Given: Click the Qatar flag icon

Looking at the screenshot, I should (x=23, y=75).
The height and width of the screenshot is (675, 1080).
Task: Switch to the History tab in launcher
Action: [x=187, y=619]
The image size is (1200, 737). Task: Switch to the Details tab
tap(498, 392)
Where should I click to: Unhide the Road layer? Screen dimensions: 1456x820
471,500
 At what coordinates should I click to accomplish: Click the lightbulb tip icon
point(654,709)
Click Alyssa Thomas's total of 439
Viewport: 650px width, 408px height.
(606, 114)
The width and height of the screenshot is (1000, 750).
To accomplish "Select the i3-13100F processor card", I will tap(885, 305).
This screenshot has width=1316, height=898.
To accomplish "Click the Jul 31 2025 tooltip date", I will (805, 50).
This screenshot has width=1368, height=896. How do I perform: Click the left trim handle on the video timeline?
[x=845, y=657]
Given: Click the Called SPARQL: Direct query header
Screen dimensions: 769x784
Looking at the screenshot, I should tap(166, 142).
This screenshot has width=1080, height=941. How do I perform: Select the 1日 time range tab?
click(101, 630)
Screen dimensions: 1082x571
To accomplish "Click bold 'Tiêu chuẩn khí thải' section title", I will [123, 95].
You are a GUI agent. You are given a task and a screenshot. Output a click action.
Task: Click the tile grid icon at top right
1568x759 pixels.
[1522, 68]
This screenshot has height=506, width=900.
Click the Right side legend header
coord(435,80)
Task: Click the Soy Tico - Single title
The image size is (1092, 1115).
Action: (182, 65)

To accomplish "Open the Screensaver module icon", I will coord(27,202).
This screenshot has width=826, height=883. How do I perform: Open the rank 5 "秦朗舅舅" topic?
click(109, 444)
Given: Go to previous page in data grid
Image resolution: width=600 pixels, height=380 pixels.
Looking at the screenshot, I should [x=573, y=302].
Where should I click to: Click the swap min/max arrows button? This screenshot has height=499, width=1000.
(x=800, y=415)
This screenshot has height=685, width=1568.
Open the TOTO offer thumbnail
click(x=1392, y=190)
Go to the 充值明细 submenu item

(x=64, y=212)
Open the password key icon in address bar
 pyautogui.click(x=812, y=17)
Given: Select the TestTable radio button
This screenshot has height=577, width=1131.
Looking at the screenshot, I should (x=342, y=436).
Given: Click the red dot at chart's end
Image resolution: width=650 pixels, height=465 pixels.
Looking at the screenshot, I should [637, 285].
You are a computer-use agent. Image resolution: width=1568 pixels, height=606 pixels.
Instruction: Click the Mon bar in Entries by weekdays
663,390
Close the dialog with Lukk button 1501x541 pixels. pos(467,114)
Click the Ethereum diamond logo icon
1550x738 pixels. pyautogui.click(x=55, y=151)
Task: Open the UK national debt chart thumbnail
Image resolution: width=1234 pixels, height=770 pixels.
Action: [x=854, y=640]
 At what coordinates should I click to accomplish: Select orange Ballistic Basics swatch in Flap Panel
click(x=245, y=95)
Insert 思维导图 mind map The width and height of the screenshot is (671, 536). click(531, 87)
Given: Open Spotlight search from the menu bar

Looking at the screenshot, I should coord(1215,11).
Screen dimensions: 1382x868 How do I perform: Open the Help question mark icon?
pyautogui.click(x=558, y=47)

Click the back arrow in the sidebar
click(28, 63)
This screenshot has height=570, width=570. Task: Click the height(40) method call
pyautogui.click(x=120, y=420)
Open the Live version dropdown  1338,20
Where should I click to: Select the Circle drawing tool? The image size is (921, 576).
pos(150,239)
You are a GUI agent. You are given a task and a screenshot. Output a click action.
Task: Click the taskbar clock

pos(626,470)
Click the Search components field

•••

* _ABOUT THIS TASK_
Determine the number of lines in the entries that contain the word "will". Give that number and nothing more.

* _EXPECTED ANSWER_
4